* **DOCUMENT SEGMENT**
Do your tools support production or complexity? - jmount
http://www.win-vector.com/blog/2011/04/do-your-tools-support-production-or-complexity/

======
idle_processor
"Complexity vs production" is a false dichotomy.

Abstraction, which is fundamental to programming, is a means of managing
complexity. The complexity isn't eliminated; irrelevant parts of the problem
are just swept under the rug.

Mount's gripe about automated build systems is essentially that if and when
the system does something wrong or inefficient, the users have no way to cope
with it. System correction is a vendor burden, not a user burden. One needn't
be a compiler/builder/etc. expert to compile a program; non-engineers drive
cars all the time.

Suppose the vendor did its job and optimized the build process.

The example of how if one isn't around, one can't automate that GUI-driven
build process is weak. A network/clock-listening macro fixes it. Writing that
program/macro is probably "building a shelf," but it's the path of least
resistance. Dropping the GUI to learn the make stack is also "shelf building,"

* **ENTRIES SUPPLIED**
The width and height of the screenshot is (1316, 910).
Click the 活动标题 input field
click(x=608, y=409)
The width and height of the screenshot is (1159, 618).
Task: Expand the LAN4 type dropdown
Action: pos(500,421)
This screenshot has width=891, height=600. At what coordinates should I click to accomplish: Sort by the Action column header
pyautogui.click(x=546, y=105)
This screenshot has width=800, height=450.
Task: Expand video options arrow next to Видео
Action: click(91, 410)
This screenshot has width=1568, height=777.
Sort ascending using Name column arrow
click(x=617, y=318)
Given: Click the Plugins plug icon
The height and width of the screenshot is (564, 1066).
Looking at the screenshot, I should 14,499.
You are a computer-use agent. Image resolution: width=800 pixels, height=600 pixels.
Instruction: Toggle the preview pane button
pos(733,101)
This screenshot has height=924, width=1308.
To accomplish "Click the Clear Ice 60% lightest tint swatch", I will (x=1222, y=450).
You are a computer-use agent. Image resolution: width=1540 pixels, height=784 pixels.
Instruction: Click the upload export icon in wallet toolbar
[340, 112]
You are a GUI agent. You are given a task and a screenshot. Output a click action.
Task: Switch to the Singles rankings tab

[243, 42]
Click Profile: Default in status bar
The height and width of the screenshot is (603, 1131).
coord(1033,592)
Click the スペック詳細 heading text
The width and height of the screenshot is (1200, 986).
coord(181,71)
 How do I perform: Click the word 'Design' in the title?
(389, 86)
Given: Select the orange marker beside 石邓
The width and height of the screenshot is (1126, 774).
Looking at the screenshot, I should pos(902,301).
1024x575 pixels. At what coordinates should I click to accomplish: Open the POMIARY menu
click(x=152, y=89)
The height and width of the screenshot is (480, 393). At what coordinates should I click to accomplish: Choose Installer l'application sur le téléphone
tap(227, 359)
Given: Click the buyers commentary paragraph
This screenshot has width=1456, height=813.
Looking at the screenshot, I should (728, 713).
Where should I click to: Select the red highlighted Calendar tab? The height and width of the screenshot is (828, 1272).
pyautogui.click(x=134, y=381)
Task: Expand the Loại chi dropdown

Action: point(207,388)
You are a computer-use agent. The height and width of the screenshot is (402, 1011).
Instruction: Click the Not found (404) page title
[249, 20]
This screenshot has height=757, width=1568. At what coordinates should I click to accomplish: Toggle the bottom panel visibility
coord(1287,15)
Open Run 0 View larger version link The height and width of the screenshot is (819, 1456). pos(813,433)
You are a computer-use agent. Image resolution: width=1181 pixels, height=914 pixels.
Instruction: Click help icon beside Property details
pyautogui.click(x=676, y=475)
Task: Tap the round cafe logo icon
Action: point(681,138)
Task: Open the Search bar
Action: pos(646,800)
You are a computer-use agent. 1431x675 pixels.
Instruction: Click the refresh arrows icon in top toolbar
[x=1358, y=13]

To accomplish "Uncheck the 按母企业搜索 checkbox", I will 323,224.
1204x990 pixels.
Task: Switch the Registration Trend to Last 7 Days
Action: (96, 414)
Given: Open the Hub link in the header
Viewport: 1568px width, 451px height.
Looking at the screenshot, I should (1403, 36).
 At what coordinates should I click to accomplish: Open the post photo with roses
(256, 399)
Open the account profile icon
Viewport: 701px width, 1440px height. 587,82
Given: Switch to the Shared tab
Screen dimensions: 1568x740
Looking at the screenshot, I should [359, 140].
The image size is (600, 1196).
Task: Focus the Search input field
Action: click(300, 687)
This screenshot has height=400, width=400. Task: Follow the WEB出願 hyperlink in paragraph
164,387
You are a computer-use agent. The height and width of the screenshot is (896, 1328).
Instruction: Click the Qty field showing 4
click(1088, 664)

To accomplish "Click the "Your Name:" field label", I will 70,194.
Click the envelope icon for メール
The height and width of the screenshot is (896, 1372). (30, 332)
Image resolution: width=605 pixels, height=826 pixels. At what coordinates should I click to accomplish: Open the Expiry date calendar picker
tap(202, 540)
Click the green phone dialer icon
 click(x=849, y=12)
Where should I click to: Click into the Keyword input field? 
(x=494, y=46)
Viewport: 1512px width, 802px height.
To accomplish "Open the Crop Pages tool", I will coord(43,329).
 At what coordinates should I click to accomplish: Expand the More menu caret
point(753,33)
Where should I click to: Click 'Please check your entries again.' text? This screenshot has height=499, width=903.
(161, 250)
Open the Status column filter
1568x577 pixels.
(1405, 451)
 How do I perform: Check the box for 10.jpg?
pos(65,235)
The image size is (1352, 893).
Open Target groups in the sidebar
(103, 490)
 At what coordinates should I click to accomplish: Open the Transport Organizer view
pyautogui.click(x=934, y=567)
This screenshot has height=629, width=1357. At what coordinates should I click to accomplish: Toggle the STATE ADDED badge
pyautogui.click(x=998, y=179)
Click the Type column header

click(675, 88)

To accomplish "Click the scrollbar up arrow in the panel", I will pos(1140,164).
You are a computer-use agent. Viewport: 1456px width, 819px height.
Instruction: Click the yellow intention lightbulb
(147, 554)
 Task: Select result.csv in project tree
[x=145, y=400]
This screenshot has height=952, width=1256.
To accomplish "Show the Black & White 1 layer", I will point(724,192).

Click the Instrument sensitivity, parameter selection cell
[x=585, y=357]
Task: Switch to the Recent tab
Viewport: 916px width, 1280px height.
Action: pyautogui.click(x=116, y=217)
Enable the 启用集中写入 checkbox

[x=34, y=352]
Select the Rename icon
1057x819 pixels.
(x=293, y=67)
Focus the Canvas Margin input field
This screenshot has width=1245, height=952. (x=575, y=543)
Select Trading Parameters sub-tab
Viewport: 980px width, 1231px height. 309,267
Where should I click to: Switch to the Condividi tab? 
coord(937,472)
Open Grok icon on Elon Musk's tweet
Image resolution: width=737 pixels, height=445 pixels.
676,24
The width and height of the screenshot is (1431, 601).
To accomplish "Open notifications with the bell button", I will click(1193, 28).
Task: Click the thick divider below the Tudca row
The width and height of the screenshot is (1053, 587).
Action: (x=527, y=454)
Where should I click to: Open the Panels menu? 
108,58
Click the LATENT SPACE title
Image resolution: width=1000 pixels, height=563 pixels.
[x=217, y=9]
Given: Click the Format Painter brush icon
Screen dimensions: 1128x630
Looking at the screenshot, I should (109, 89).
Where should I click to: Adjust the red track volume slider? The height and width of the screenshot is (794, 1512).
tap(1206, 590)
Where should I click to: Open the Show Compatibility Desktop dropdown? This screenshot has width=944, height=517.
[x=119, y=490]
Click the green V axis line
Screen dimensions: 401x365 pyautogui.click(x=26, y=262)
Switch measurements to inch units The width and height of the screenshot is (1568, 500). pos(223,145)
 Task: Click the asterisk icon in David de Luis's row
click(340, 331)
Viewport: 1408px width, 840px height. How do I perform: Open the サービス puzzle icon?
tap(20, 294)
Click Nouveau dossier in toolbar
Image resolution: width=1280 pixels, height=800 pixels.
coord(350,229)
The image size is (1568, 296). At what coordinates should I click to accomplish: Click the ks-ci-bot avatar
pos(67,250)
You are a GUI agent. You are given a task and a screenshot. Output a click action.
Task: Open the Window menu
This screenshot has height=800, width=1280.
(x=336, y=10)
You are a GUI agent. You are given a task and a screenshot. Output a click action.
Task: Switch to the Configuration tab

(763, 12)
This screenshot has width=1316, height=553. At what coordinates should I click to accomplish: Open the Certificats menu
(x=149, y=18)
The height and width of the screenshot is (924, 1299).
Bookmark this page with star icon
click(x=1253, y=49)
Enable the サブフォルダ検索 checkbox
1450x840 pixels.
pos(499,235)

* **TASK LIST**
[A] In the thread on production versus complexity, what does idle_processor say fixes the problem of automating the GUI-driven build process when no one is around?
[B] Please extend the thread on production versus complexity from the point where it stops.
The items aren't needed here.

* **RESULTS IN ORDER**
[A] A network/clock-listening macro.

[B]
because it's extrinsic to your problem (shipping). The resultant shelf is more
generally useful, but you've made a time trade-off.

In cases where one's stuck with that type of IDE, it's a good trade. (I'm
aware this may be somewhat begging the question, as the thrust of the article
is to avoid adopting that development environment to begin with.)

"Do not reward building shelves unless building shelves is your actual
business." There're cases where one can't avoid shaving a couple yaks. Not
everything can be done in one step. Incremental reward systems aren't weren't
shown hazardous by the article. Some of those shelves may help you not only on
the current project, but may be useful in the next. (E.g., having learned the
make stack or building that GUI automator.) Why should that work be
unrewarded?